▸ **TASK INPUT**:
=-=-=-=-=
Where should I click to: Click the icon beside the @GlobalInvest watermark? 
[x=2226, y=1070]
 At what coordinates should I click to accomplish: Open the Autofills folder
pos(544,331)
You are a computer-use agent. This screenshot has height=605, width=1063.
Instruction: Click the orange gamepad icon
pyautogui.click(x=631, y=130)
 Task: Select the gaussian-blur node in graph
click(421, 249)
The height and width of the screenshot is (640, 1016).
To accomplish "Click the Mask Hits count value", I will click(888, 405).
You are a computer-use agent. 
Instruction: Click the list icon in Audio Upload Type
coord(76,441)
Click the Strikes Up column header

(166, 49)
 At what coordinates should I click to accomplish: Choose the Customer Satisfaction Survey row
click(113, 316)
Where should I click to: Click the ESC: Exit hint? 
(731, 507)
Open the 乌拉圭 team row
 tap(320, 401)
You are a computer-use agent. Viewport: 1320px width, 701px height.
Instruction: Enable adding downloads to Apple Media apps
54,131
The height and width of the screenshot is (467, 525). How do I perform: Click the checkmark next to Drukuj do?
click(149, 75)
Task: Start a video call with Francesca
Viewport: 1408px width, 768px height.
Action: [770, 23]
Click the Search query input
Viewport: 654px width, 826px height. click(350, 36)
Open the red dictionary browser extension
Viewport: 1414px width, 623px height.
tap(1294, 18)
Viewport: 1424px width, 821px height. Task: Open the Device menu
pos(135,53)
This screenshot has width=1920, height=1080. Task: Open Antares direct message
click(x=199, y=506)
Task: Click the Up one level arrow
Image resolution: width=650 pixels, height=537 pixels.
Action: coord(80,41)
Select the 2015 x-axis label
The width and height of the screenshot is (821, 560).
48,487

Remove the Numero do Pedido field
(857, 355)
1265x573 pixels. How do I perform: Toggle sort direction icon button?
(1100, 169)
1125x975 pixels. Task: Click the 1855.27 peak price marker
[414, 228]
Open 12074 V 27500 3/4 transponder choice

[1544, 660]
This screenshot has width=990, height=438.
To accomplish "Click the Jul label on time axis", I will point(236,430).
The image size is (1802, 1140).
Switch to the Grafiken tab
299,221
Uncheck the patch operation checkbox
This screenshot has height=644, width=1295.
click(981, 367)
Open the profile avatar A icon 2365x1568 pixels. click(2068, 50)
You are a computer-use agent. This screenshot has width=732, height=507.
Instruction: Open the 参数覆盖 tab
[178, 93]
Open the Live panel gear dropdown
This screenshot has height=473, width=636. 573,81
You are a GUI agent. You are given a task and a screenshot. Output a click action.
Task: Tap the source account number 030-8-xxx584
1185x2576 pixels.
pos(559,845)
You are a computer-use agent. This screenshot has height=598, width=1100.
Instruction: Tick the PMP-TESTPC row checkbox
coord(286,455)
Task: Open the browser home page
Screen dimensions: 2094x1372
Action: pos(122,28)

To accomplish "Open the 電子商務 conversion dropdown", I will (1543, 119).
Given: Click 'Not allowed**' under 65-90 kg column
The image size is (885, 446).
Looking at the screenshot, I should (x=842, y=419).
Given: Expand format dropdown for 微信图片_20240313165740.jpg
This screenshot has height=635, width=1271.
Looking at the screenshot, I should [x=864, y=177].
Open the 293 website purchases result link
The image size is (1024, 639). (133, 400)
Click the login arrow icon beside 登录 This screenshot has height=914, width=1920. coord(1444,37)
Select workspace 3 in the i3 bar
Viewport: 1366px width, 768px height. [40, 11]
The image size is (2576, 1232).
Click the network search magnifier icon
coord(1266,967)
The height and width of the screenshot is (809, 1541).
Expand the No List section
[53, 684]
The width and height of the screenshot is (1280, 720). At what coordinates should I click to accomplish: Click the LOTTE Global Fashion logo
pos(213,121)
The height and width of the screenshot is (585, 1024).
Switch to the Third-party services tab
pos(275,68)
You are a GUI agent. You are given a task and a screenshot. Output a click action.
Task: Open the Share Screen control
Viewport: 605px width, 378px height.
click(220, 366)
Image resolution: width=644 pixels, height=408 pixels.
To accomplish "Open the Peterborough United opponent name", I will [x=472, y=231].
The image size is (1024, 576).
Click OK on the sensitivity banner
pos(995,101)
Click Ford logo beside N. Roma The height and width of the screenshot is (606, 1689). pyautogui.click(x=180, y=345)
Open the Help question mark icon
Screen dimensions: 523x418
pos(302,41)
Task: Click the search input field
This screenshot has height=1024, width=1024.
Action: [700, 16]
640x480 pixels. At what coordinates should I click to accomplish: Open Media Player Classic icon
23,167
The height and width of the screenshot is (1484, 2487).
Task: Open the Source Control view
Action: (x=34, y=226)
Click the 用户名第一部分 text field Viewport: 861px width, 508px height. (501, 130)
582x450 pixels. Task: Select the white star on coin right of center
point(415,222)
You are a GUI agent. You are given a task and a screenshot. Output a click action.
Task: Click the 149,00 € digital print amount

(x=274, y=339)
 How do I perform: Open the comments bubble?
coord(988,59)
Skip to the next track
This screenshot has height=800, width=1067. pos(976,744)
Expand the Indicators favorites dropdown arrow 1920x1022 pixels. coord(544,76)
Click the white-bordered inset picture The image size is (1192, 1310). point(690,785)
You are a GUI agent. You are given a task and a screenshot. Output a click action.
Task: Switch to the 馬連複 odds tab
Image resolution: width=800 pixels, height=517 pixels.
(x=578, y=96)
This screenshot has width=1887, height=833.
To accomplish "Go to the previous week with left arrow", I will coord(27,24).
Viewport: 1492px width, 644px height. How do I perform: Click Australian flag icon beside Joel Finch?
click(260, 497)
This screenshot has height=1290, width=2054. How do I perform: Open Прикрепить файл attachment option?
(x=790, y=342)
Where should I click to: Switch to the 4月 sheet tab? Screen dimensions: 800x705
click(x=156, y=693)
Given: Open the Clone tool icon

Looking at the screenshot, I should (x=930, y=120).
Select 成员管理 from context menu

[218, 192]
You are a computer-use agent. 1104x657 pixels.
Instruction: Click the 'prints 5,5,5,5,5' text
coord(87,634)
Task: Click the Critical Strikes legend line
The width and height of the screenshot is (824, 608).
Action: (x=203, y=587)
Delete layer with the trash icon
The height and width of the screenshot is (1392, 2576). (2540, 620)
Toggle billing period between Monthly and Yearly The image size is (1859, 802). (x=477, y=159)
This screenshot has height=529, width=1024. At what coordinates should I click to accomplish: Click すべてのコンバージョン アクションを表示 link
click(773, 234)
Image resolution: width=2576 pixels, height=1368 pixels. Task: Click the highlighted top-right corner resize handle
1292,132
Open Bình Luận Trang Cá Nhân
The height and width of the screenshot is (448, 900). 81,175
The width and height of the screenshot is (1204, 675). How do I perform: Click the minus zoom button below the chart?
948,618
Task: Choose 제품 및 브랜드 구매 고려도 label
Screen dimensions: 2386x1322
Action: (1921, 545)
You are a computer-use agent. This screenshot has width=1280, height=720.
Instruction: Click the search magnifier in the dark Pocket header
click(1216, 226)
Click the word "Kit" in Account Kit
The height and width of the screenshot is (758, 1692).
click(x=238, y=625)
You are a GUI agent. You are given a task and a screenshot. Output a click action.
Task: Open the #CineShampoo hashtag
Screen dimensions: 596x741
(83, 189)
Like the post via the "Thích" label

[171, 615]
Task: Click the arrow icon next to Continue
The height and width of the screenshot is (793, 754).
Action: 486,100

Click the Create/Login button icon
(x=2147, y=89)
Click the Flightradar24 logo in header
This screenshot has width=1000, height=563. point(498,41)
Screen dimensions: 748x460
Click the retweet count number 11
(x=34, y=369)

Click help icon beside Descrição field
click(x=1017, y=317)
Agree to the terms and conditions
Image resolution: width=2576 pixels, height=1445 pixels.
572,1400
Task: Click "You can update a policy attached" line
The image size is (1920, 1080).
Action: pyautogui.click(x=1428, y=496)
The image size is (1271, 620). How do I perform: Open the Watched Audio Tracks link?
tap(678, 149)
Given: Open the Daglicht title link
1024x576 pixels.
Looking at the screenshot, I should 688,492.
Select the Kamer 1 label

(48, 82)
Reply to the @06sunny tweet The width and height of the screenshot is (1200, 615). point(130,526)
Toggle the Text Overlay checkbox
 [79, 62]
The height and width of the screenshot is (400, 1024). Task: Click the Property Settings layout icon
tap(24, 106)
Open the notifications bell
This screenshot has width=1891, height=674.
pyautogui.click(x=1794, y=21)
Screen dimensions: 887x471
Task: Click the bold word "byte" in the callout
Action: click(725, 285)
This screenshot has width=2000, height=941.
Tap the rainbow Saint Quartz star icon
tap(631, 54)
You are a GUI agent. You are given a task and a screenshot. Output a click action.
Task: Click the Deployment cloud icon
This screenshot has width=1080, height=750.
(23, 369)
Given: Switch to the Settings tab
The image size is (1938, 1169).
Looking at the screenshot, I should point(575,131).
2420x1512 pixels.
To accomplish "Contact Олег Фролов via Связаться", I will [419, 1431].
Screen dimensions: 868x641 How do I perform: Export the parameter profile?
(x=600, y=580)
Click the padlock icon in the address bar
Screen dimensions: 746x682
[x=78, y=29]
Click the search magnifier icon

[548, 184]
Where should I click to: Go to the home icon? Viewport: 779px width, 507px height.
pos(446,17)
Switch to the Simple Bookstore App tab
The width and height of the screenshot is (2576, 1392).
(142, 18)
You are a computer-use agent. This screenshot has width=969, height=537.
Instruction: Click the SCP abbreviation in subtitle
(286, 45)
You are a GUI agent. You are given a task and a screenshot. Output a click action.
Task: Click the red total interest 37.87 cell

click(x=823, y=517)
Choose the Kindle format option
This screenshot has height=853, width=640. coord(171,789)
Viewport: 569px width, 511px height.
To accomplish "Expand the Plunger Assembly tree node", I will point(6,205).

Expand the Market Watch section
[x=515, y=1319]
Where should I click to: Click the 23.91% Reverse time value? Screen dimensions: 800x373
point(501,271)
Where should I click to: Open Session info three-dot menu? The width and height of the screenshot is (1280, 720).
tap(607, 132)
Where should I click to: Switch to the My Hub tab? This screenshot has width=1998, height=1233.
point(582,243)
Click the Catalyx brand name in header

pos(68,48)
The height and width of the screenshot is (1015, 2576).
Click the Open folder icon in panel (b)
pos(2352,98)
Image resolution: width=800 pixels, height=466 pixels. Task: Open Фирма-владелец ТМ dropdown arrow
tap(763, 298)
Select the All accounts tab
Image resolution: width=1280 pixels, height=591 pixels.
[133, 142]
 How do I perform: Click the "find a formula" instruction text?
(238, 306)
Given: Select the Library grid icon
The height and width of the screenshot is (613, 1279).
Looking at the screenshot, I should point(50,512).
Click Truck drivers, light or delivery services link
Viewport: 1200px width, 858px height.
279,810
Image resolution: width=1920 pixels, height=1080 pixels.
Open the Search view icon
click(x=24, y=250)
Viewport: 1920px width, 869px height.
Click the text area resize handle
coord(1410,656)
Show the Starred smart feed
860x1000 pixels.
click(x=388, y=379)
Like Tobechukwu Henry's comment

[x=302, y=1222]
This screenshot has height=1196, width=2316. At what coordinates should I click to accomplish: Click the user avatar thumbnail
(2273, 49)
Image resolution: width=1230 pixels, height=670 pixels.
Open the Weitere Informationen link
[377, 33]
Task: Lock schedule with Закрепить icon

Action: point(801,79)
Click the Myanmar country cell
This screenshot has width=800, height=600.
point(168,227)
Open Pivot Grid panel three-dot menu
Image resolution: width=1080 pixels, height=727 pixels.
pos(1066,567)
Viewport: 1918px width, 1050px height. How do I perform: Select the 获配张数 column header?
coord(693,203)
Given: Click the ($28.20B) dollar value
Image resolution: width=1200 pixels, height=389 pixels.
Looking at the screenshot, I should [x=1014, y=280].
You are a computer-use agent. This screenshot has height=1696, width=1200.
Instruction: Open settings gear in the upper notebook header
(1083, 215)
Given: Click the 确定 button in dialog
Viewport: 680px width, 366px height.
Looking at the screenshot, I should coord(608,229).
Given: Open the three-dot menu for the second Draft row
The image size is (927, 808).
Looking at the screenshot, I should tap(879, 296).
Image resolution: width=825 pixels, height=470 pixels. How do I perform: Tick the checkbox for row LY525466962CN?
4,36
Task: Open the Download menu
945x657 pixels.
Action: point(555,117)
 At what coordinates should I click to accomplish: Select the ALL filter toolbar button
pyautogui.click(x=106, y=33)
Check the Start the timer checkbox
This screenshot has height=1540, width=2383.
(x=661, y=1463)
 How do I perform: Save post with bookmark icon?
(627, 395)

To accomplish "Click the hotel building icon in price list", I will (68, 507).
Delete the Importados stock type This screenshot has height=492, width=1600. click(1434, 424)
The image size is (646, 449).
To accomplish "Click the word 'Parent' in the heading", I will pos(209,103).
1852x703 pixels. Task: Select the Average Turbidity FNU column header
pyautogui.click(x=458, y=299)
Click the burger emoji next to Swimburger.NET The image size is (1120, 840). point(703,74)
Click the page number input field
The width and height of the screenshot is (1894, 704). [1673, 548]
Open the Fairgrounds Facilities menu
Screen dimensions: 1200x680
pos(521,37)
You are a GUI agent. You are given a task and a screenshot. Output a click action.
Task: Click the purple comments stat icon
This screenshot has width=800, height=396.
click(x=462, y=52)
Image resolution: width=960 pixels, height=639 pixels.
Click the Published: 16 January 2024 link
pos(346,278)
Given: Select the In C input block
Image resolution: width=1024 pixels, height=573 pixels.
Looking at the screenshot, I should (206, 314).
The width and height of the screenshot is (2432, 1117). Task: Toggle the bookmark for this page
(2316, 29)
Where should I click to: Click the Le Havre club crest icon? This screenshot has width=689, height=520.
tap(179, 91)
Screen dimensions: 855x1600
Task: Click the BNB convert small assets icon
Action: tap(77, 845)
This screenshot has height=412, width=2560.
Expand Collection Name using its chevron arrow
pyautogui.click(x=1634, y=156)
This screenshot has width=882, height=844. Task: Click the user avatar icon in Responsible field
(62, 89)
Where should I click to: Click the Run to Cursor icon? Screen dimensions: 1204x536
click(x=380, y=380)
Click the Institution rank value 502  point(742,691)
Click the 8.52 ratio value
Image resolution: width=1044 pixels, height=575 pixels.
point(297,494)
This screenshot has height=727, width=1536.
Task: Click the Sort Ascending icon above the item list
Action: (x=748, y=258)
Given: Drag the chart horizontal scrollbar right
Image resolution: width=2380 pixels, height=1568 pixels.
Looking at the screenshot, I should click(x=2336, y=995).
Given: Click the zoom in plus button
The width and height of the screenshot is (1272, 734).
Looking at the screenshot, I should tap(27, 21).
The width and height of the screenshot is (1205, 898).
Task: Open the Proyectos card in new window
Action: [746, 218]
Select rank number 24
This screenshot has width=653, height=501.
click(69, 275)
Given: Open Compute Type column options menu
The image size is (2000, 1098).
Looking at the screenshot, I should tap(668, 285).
=-=-=-=-=
▸ **STATED EXERCISE**:
Convert the rows from the very first line through the line containing "tap(320, 401)", both included, into a JSON list of strings with one string per line, omitting blank lines.

▸ **RESULT OF THIS TASK**:
[
  "Where should I click to: Click the icon beside the @GlobalInvest watermark? ",
  "[x=2226, y=1070]",
  " At what coordinates should I click to accomplish: Open the Autofills folder",
  "pos(544,331)",
  "You are a computer-use agent. This screenshot has height=605, width=1063.",
  "Instruction: Click the orange gamepad icon",
  "pyautogui.click(x=631, y=130)",
  " Task: Select the gaussian-blur node in graph",
  "click(421, 249)",
  "The height and width of the screenshot is (640, 1016).",
  "To accomplish \"Click the Mask Hits count value\", I will click(888, 405).",
  "You are a computer-use agent. ",
  "Instruction: Click the list icon in Audio Upload Type",
  "coord(76,441)",
  "Click the Strikes Up column header",
  "(166, 49)",
  " At what coordinates should I click to accomplish: Choose the Customer Satisfaction Survey row",
  "click(113, 316)",
  "Where should I click to: Click the ESC: Exit hint? ",
  "(731, 507)",
  "Open the 乌拉圭 team row",
  " tap(320, 401)"
]